De eso era de lo que quería hablar contigo, del aspecto que se supone que uno debe de tener, pero desde ti. Bueno, me lío, como siempre. Te contaba, a mi manera, cómo resulta patético, casi siempre, querer aparentar lo que uno no es, y que, de alguna forma, nuestra condición física hará que se espere de nosotros que tengamos una personalidad u otra. Al fin y al cabo estamos en un mundo que siempre, siempre pone primero el precio a las personas por su aspecto físico, si acaso un poco más tarde le damos la segunda oportunidad.
Te decía que tú vas a ser un tipo alto y grande, como tu abuelo, como un árbol de grandes ramas protectoras y profundas raíces, que tu sola presencia hará que se espere de ti un aplomo y una seguridad.
Te lo decía con la esperanza de que no hagas payasadas, porque tu cuerpo siempre ha crecido a la misma velocidad que tu desbocada imaginación.

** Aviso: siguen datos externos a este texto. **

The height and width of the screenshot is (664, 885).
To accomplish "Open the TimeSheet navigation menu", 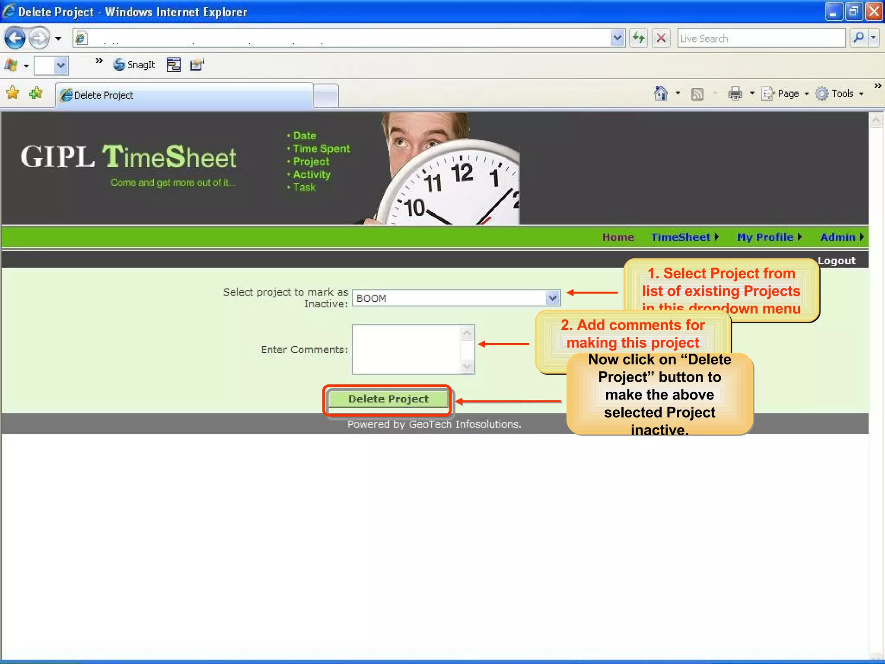I will (x=684, y=237).
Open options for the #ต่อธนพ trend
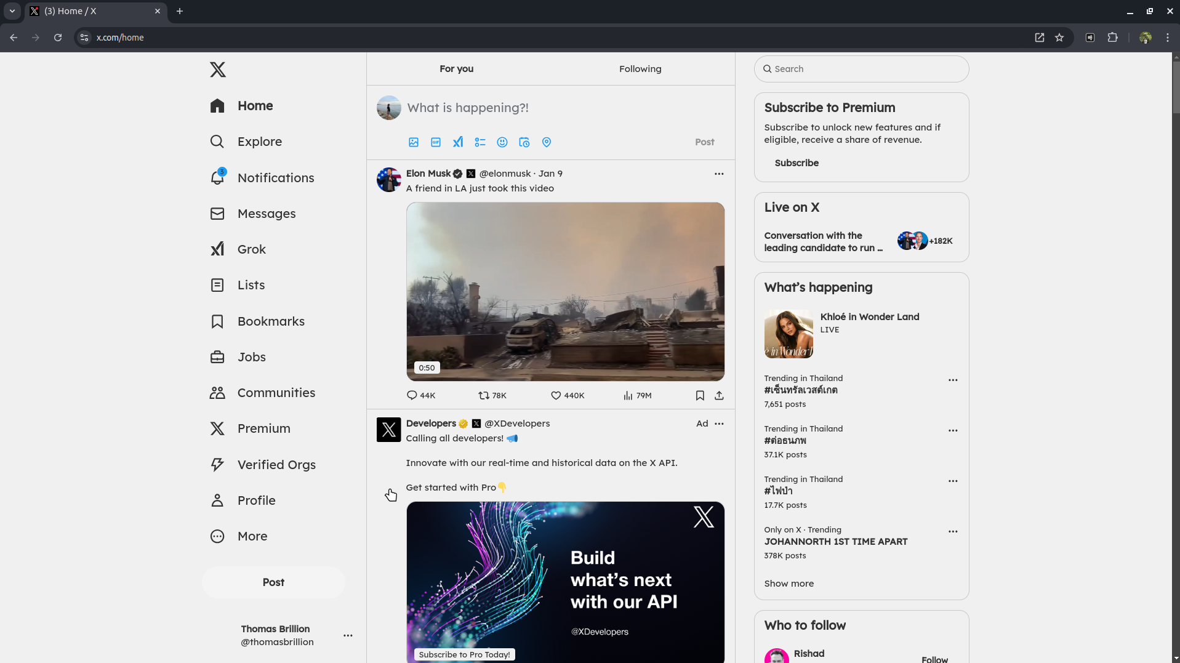The height and width of the screenshot is (663, 1180). point(952,430)
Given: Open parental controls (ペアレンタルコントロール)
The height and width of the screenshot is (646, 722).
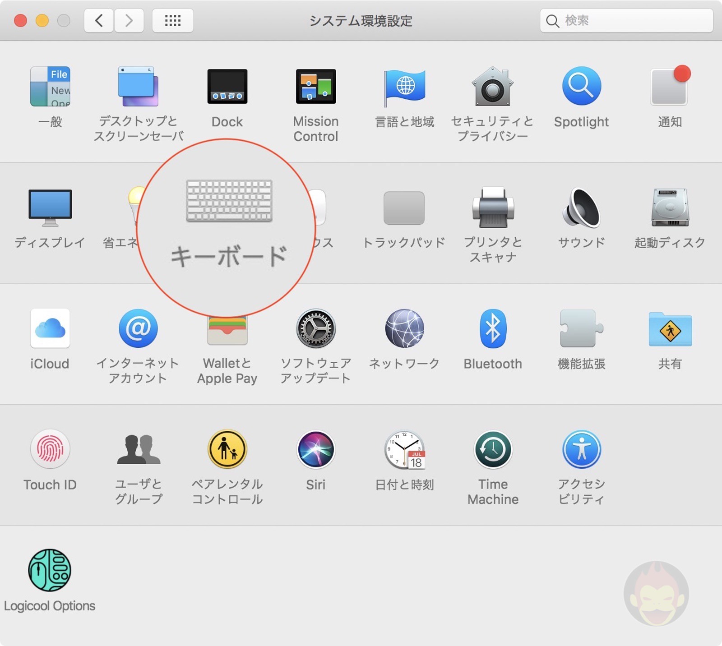Looking at the screenshot, I should click(x=227, y=449).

Te veo, con tu metro sesenta, jugando a tirarte sobre la montaña de ramas, a carreras de fórmula uno sobre patines, al teléfono de cordel y vasos de plástico, como si pesaras 30 kilos y fueras un crío de 8 años. Eso sí, el tipo más feliz del mundo, dando un poco -bastante- la espalda a las responsabilidades.
Y también sé que te tocará muchas veces hacer de tripas corazón y con ese valor ligeramente inconsciente que tienes decir un 'no' bien alto a todas las tentaciones que se te presenten. Porque sé que, como serás un grandullón, te van a ofrecer el mal en bandeja de plata cincuenta veces, y yo quiero que tú seas esa presencia digna que se atreva, que se atreva a decir que no.

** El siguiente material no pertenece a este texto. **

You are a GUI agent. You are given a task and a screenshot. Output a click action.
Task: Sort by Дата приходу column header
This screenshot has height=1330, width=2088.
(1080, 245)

Qué vértigo me produce sólo de pensarlo. Porque detrás de ti empieza a recorrer el camino el fibroso de tu hermano, ese que primero actúa y luego piensa, ese que en el fondo es un caguetas y que para ser el gallo más gallo del corral hará cosas que están mal sólo para demostrarse que no tiene tanto miedo. Esto es la maternidad, supongo, ese secreto temblor que sólo aquí se atreve una a poner en voz alta.